I think it’s entirely appropriate that my review of a new book about guns appears the day after Kansas City celebrated its second, consecutive Super Bowl win by hosting a shooting which killed one person and put 21 others in the hospital with varying degrees of injury.
The book I am reviewing is Dominic Erdozain, One Nation Under Guns, which is basically a review of the political and media debates that have occurred every time the government and/or the courts focused on the legal environment which exists to regulate guns.
I’m not sure how much time, energy or interest the author has spent in or around gun owners, but what I find both interesting and somewhat depressing is how someone can write a book about guns and get so much completely wrong.
On his website, Erdozain claims to be “strongly committed to bringing history to bear on contemporary debates.” That’s fine, except that this commitment only works when you understand the history that you want to bring to bear, and this book falls far short of that mark.
For example, the author refers approvingly to a media notice that Ronald Reagan’s tenure was “one of the darkest hours for the cause of gun control in America.” It was?
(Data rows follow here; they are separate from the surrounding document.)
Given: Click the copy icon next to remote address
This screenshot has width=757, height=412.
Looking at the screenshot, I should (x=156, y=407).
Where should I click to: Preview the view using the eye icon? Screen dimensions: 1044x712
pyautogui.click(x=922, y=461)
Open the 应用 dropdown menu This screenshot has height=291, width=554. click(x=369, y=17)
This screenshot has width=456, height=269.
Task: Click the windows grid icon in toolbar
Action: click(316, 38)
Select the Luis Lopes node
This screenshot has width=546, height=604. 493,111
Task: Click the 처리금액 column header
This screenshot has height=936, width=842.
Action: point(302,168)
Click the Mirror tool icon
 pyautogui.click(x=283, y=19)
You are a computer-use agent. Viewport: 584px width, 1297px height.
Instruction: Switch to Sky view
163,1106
What gun-control law was either weakened or abolished under Reagan? In fact, it was during Reagan’s tenure that the political surge which resulted in the 1993 passage of the Brady Act first appeared.
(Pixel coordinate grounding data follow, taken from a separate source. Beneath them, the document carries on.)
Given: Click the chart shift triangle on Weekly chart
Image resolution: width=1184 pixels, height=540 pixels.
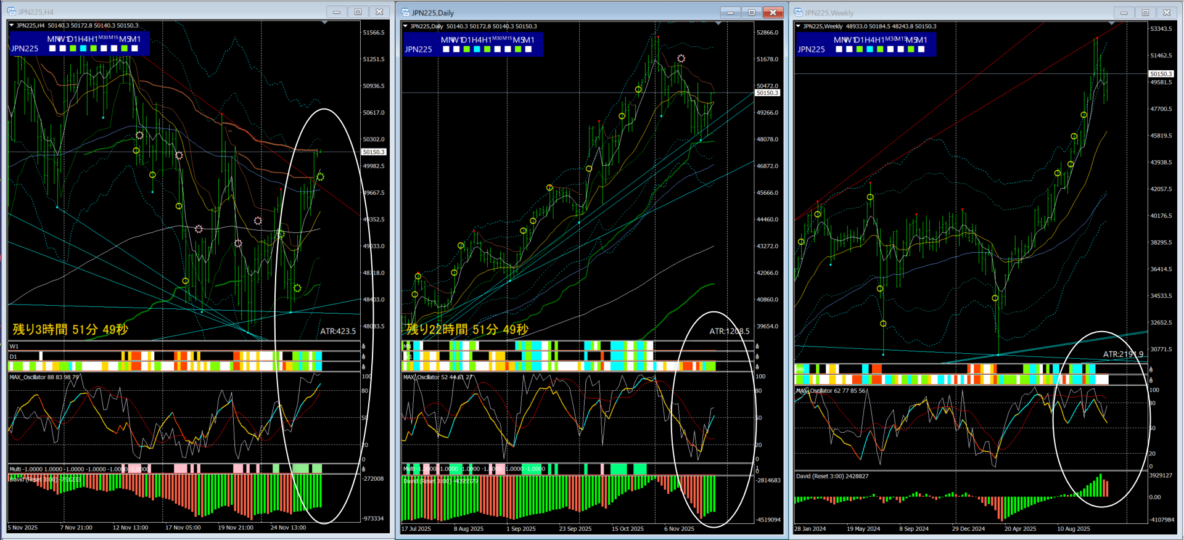Looking at the screenshot, I should (x=1111, y=23).
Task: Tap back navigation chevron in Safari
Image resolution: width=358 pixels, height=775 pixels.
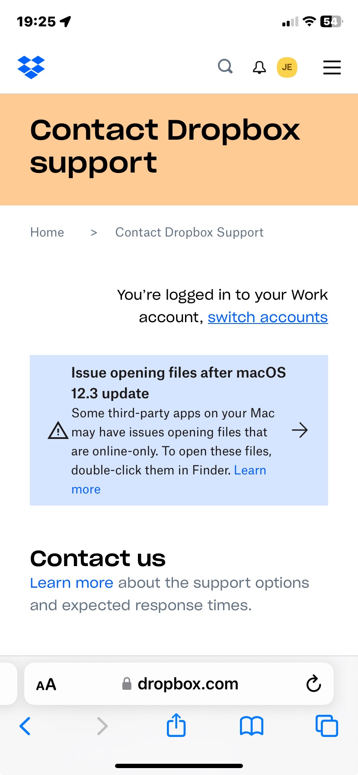Action: pyautogui.click(x=25, y=727)
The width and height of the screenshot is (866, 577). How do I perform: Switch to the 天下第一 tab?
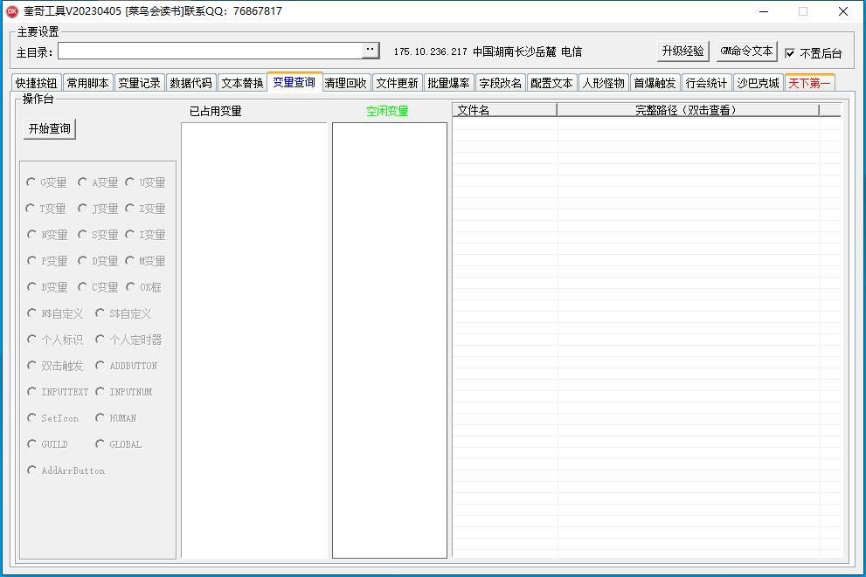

And this misstatement about Reagan brings me to what I consider the most flagrant omission of this entire book, namely the absolute and complete absence of any mention about the growth of a national, gun-control lobby at all.
From this book, you would think that the only people wandering around D.C. and various state legislatures are representatives and members of the NRA. How do you write a book about the so-called ‘gun culture’ and ignore groups like Everytown/MOMS, the Giffords Law Center and the Brady campaign? None of these organizations existed when the National Firearms Act was passed in 1934, which exempted handguns from the strict licensing that was imposed on full-auto guns. Nor did these groups exist when Congress passed the 1968 law which basically established the current regulatory system over guns which exists today.
If you have any interest in the legal history which created the wording of the 2nd Amendment, or the legal history of statutes which have infused many state legal systems which codify and protect a citizen’s ‘right’ not to back down, then parts of this book provide an interesting read.
But what does any of that have to do with shootings which kill and injure as many as 300 Americans every day? Think that those three schmucks who started blasting away yesterday during the Super Bowl parade knew or cared anything about how or why the GOP changed its stance on gun regulations after Richard Nixon gave Elvis a badge in 1970 so that the country singer could walk around with a gun?
The picture above happens to be the most requested image from the National Archives. Know why? Because most of the people who own guns in this country own them for the exact same reason that Elvis Presley was a gun nut, namely, they like guns.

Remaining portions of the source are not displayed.